Treat a skill document as trainable external state. Keep the target model, tools, and runtime fixed; optimize only the skill text through measured task rollouts, failure reflection, small edits, validation gating, and versioned export.

Default output is a deployable best_skill.md plus a short optimization report. Training may use many traces and candidate files; deployment should require only the final skill file.

Invariants

  • Preserve the original skill before editing.
  • Separate train and validation tasks. Never accept an edit based only on the examples used to propose it.
  • Prefer small, reviewable edits over full rewrites. Keep the skill's public contract stable unless the task suite proves the contract is wrong.
  • Score behavior, not eloquence. A prettier skill that does not improve validation is rejected.
  • Record rejected edits and the reason, then consult that buffer before proposing another edit.
  • Do not add model-specific hacks unless the target deployment is explicitly model-specific.
  • Do not leak validation answers into the skill. Validation data may guide accept/reject decisions, not become memorized instructions.

Run Directory

Create a run directory near the skill being optimized unless the user specifies another path:

skillopt_runs/<target-skill-slug>/
  source_skill.md
  candidates/
    candidate_000.md
    candidate_001.md
  tasks/
    train.jsonl
    val.jsonl
  rollouts/
    train/
    val/
  rejected_edits.md
  best_skill.md
  report.md

Use scripts/skillopt.py for deterministic run setup, JSONL validation, simple command-backed rollouts, score aggregation, validation gates, and report generation. Read references/evaluation.md when defining task schemas or scorers.

Workflow

1. Define the Optimization Contract

Identify:

  • target skill path and deployment agents
  • target model/runtime/tool constraints to keep fixed during evaluation
  • success metric and acceptance threshold
  • task distribution the skill should serve
  • allowed edit budget, such as max 3 sections or max 25% changed lines per round

If no task suite exists, create a small proxy suite first, label it as proxy data, and tell the user that real production traces are needed for stronger conclusions.

2. Build Train and Validation Sets

Represent each task as JSONL with an id, prompt, optional inputs, and a scorer. Keep validation examples independent and representative.

Minimum split:

  • train.jsonl: failure discovery and edit proposal
  • val.jsonl: accept/reject gate

For fragile or high-stakes skills, add a hidden or holdout split outside the optimization loop and use it only for final reporting.

3. Run Baseline Rollouts

Evaluate the unmodified skill on train and validation tasks using the same target agent that will later deploy it.

Examples:

python3 scripts/skillopt.py init --skill path/to/SKILL.md --out skillopt_runs/my-skill
python3 scripts/skillopt.py validate-tasks skillopt_runs/my-skill/tasks/train.jsonl
python3 scripts/skillopt.py run --tasks skillopt_runs/my-skill/tasks/val.jsonl --skill skillopt_runs/my-skill/source_skill.md --out skillopt_runs/my-skill/rollouts/val_baseline --agent-command "hermes -s {skill_path} -z {prompt}"
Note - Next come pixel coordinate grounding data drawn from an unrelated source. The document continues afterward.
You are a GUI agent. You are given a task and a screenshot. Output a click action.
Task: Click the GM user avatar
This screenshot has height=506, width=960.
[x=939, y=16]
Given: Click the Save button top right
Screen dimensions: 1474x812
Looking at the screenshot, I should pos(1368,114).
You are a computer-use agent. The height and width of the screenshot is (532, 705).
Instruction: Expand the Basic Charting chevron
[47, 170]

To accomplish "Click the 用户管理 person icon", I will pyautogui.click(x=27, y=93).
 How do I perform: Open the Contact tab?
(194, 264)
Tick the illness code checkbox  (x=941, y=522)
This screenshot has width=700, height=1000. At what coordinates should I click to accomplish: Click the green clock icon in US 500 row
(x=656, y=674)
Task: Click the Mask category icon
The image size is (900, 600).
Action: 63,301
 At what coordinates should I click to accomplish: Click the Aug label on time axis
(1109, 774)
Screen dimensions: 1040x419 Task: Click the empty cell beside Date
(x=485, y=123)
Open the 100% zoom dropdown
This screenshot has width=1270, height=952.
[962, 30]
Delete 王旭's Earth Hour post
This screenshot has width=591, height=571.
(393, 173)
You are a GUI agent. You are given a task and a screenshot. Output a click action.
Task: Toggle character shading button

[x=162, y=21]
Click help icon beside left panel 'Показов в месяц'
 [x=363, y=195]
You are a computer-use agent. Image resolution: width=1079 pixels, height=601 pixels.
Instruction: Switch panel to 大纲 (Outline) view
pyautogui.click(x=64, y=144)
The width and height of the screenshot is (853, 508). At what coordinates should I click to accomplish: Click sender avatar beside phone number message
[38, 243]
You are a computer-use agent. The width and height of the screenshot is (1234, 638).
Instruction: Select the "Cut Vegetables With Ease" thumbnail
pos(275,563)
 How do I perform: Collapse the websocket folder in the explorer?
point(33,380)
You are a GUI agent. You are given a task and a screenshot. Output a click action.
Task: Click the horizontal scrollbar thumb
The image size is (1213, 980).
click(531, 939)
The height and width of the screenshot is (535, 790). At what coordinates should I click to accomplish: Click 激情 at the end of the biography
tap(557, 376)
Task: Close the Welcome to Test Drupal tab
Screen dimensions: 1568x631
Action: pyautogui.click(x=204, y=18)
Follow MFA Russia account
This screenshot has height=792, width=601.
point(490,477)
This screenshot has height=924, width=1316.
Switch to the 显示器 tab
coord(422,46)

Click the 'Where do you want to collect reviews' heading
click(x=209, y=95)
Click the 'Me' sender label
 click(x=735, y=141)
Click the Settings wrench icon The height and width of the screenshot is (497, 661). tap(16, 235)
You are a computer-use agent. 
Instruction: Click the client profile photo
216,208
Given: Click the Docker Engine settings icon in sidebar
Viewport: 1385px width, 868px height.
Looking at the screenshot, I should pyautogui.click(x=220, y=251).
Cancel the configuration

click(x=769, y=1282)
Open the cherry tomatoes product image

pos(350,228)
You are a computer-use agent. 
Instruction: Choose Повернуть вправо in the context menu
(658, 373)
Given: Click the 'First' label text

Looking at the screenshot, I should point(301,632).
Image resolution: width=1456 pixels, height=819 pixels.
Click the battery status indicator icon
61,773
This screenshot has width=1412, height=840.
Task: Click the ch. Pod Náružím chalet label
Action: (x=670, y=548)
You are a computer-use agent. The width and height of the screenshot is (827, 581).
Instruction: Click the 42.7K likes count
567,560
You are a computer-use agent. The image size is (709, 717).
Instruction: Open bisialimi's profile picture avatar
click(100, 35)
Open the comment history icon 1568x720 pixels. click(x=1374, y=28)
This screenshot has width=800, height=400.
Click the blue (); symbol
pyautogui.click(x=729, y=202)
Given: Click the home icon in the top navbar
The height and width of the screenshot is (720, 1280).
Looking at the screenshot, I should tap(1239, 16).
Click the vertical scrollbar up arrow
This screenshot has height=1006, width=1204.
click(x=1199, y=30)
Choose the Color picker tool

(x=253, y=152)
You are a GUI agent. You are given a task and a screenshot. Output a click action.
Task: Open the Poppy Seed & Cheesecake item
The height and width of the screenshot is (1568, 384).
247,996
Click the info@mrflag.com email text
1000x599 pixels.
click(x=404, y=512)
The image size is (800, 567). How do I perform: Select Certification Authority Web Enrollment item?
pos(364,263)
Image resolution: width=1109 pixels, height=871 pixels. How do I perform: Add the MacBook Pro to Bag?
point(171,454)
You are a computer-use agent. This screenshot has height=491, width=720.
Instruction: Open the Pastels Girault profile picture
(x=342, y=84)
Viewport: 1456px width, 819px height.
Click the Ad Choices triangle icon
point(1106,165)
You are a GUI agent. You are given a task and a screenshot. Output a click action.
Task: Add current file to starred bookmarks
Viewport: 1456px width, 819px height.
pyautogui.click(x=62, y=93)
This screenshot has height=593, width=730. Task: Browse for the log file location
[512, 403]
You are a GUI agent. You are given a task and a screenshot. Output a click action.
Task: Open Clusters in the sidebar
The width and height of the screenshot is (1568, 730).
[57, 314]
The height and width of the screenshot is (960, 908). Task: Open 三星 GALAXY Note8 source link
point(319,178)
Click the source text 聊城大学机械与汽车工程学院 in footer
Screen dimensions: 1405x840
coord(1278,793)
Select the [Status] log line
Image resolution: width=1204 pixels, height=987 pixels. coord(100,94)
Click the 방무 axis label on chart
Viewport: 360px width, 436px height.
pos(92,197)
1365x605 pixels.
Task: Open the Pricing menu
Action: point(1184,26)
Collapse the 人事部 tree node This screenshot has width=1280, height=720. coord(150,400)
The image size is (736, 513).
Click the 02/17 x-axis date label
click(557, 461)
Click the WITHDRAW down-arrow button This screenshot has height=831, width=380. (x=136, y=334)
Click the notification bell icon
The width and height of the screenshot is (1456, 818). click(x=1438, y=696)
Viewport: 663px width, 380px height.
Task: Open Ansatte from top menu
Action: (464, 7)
For OpenClaw or any other agent, replace --agent-command with a command template that accepts {skill_path}, {prompt}, {task_id}, and optionally {output_path}.

4. Reflect on Traces

Analyze successful and failed rollouts separately.

For each failure, classify the root cause:

  • missing procedure
  • wrong tool order
  • weak verification
  • ambiguous output contract
  • missing edge case
  • over-broad instruction
  • environment assumption
  • scoring mismatch

Extract patterns across failures before editing. Do not chase one-off errors unless they reveal a generalizable instruction.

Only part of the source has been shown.